Abundance

In the quiet space beneath this antique apple tree outside the door, a gentle churn of consumption is audible in the deepening early evening dark. There is an ambient rustle of dropping leaf pieces falling constantly, creating a noticeable crinkle of sound texture in the presence of this grandparent tree and its near neighboring, also antique, apple tree. The once caterpillar filled tents webbed onto the limbs of the trees are emptying into the foliage canopy of forage. I remember as a kid witnessing these wanton caterpillars raging in the crowns, and thinking, “I’ve got to help these trees!” At the time that meant kill the bugs. Before I knew it I had a pot of gasoline, had climbed up to a tent, pulled the bugs out, and dropped them in the gas pot. I had at the time, and have had most of the time, a microscopic view of a macroscopic thing.

Daylight reveals the porous and ground up nature of the tree’s leaves, as well as, the scraps of the feast littered like confetti all around. It dawns on me that these elderly trees have already survived aggressive bug appetite swarms. This has definitely happened in their lifetime before; probably more than once. The desire to kill anything in the effort to make things better is really quiet quizzical..

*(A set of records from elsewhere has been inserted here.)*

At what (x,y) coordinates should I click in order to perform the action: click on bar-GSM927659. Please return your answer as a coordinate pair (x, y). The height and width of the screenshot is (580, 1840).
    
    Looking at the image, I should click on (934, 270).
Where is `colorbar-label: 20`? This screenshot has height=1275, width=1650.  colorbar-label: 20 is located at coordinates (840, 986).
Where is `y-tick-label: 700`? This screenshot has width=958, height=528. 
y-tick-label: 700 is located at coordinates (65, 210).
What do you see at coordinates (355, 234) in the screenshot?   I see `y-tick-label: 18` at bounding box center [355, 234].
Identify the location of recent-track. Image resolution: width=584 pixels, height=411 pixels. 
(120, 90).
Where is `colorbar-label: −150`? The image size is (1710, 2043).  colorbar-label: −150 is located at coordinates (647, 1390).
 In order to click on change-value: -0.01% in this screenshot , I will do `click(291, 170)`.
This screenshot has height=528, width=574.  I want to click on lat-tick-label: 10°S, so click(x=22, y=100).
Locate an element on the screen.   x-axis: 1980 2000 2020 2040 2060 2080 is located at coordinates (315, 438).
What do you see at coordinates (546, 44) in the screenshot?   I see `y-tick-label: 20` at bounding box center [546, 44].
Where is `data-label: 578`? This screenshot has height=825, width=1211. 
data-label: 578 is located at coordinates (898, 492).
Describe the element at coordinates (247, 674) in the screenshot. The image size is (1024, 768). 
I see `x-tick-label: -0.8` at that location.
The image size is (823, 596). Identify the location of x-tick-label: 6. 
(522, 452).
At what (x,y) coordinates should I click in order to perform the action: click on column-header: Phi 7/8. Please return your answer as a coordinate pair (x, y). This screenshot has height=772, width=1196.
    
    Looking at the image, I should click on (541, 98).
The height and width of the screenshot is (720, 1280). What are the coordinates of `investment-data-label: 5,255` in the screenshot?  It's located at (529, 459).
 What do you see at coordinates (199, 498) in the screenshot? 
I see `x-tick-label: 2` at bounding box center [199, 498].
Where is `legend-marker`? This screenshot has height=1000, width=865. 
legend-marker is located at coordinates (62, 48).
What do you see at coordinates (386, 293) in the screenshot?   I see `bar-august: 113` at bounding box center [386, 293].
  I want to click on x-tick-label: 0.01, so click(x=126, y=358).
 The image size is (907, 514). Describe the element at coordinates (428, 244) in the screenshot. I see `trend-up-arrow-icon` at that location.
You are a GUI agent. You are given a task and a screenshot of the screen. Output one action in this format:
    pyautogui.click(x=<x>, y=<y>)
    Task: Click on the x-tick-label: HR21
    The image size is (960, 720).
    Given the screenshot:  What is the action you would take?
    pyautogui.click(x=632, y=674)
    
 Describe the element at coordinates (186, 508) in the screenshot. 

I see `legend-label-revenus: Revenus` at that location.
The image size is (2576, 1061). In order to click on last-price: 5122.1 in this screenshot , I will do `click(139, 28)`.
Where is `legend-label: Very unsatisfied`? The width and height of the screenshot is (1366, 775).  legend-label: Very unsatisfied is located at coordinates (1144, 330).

Let it be. There’s probably not a hungry bird anywhere around here. These apple trees are supporting the local natural community this way this year. There’s nothing fundamentally wrong. Nature is meta-stable. It’s ok. This is an ego issue. The notion that trees need preservative, protection, and security from nature itself is really shortsighted. Vanity animated people work to “improve” conditions without any regard for the delicate agility of Nature’s balancing act. This deprives what is to be for the insistence of fortifying what ego-logic says should be. Treating perceived symptoms of variance from “normal” in the natural world is a working metaphor for modernity routinely toxifying the environment so that things can appear right. At the risk of exaggeration, let’s just say that it makes as much sense as lighting a forest on fire to get rid fo the poison ivy. It gets bonkers man.

So goes the eccentric wobble of the the modern world. While it’s possible to identify with the gut reaction of a naive kid gas saturating an unwanted invader, there’s no easy way to reconcile the extremities of aggressive large scale warfare that industrialized workings have employed for generations now. We’re so far past keep your hands off our life support systems that the system itself is sort of unrecognizable. Thank God for this year’s invasion of caterpillars! There’s no freakin trouble. So it looks different; big deal!! As Mother Nature catches her balance, life continues to thrive and bulge in abundance. Maybe all the pending metamorphic energy will have some kind of transformative influence on us. Maybe just enough to break the spell of belief in the formula for a full life includes killing everything else.